■ **Activity**
Each line of the data has to be transcribed exactly.

═══ Working data

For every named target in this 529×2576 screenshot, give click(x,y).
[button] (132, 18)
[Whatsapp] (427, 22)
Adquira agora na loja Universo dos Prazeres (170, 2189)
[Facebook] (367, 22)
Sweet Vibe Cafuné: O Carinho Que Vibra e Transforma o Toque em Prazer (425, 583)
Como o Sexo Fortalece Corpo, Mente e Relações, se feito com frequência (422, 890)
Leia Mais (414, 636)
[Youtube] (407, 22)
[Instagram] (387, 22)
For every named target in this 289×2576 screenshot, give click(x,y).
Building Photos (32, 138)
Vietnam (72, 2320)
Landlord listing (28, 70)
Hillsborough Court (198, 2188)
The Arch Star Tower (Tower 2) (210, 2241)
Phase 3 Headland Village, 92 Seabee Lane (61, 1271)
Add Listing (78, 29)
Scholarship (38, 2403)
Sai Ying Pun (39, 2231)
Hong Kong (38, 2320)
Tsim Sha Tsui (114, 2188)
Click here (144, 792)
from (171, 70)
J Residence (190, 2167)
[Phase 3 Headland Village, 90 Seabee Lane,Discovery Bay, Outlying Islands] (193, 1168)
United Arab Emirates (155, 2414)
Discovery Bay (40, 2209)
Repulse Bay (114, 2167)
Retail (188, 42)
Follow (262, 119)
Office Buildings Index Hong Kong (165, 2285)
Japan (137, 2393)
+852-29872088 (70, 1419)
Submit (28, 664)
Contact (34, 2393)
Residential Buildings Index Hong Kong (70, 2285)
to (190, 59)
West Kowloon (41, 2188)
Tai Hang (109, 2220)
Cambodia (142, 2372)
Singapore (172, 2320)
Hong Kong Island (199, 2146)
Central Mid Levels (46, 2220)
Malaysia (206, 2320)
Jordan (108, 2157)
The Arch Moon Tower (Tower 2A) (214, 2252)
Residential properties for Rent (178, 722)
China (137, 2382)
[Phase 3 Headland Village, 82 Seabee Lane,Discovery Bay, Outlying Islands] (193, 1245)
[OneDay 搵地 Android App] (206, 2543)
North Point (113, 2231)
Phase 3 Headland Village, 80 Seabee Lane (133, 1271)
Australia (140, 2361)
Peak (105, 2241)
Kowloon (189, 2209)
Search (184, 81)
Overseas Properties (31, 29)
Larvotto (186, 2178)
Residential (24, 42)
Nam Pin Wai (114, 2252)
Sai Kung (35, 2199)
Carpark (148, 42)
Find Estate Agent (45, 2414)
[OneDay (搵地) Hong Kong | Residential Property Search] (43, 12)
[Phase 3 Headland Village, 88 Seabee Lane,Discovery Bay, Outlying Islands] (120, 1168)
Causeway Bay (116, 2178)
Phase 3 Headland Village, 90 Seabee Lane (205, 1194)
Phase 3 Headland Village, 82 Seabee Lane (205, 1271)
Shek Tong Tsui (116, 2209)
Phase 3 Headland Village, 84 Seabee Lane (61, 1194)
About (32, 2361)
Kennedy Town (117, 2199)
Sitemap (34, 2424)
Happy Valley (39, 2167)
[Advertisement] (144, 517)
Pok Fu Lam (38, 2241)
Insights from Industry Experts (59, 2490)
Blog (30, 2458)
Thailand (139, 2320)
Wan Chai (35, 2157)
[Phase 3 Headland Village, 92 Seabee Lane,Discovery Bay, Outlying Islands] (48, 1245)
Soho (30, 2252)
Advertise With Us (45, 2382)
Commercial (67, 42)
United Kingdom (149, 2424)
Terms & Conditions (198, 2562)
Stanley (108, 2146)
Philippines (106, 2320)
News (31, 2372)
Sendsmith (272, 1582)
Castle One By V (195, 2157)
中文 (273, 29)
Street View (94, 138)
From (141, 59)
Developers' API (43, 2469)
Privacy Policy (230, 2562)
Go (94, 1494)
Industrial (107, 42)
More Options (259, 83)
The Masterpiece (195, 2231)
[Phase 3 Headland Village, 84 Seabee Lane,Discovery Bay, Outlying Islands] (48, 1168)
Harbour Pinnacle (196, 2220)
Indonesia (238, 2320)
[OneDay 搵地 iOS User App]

══════

■ **Result**
For every named target in this 529×2576 screenshot, give click(x,y).
[button] (132, 18)
[Whatsapp] (427, 22)
Adquira agora na loja Universo dos Prazeres (170, 2189)
[Facebook] (367, 22)
Sweet Vibe Cafuné: O Carinho Que Vibra e Transforma o Toque em Prazer (425, 583)
Como o Sexo Fortalece Corpo, Mente e Relações, se feito com frequência (422, 890)
Leia Mais (414, 636)
[Youtube] (407, 22)
[Instagram] (387, 22)
For every named target in this 289×2576 screenshot, give click(x,y).
Building Photos (32, 138)
Vietnam (72, 2320)
Landlord listing (28, 70)
Hillsborough Court (198, 2188)
The Arch Star Tower (Tower 2) (210, 2241)
Phase 3 Headland Village, 92 Seabee Lane (61, 1271)
Add Listing (78, 29)
Scholarship (38, 2403)
Sai Ying Pun (39, 2231)
Hong Kong (38, 2320)
Tsim Sha Tsui (114, 2188)
Click here (144, 792)
from (171, 70)
J Residence (190, 2167)
[Phase 3 Headland Village, 90 Seabee Lane,Discovery Bay, Outlying Islands] (193, 1168)
United Arab Emirates (155, 2414)
Discovery Bay (40, 2209)
Repulse Bay (114, 2167)
Retail (188, 42)
Follow (262, 119)
Office Buildings Index Hong Kong (165, 2285)
Japan (137, 2393)
+852-29872088 (70, 1419)
Submit (28, 664)
Contact (34, 2393)
Residential Buildings Index Hong Kong (70, 2285)
to (190, 59)
West Kowloon (41, 2188)
Tai Hang (109, 2220)
Cambodia (142, 2372)
Singapore (172, 2320)
Hong Kong Island (199, 2146)
Central Mid Levels (46, 2220)
Malaysia (206, 2320)
Jordan (108, 2157)
The Arch Moon Tower (Tower 2A) (214, 2252)
Residential properties for Rent (178, 722)
China (137, 2382)
[Phase 3 Headland Village, 82 Seabee Lane,Discovery Bay, Outlying Islands] (193, 1245)
[OneDay 搵地 Android App] (206, 2543)
North Point (113, 2231)
Phase 3 Headland Village, 80 Seabee Lane (133, 1271)
Australia (140, 2361)
Peak (105, 2241)
Kowloon (189, 2209)
Search (184, 81)
Overseas Properties (31, 29)
Larvotto (186, 2178)
Residential (24, 42)
Nam Pin Wai (114, 2252)
Sai Kung (35, 2199)
Carpark (148, 42)
Find Estate Agent (45, 2414)
[OneDay (搵地) Hong Kong | Residential Property Search] (43, 12)
[Phase 3 Headland Village, 88 Seabee Lane,Discovery Bay, Outlying Islands] (120, 1168)
Causeway Bay (116, 2178)
Phase 3 Headland Village, 90 Seabee Lane (205, 1194)
Phase 3 Headland Village, 82 Seabee Lane (205, 1271)
Shek Tong Tsui (116, 2209)
Phase 3 Headland Village, 84 Seabee Lane (61, 1194)
About (32, 2361)
Kennedy Town (117, 2199)
Sitemap (34, 2424)
Happy Valley (39, 2167)
[Advertisement] (144, 517)
Pok Fu Lam (38, 2241)
Insights from Industry Experts (59, 2490)
Blog (30, 2458)
Thailand (139, 2320)
Wan Chai (35, 2157)
[Phase 3 Headland Village, 92 Seabee Lane,Discovery Bay, Outlying Islands] (48, 1245)
Soho (30, 2252)
Advertise With Us (45, 2382)
Commercial (67, 42)
United Kingdom (149, 2424)
Terms & Conditions (198, 2562)
Stanley (108, 2146)
Philippines (106, 2320)
News (31, 2372)
Sendsmith (272, 1582)
Castle One By V (195, 2157)
中文 (273, 29)
Street View (94, 138)
From (141, 59)
Developers' API (43, 2469)
Privacy Policy (230, 2562)
Go (94, 1494)
Industrial (107, 42)
More Options (259, 83)
The Masterpiece (195, 2231)
[Phase 3 Headland Village, 84 Seabee Lane,Discovery Bay, Outlying Islands] (48, 1168)
Harbour Pinnacle (196, 2220)
Indonesia (238, 2320)
[OneDay 搵地 iOS User App]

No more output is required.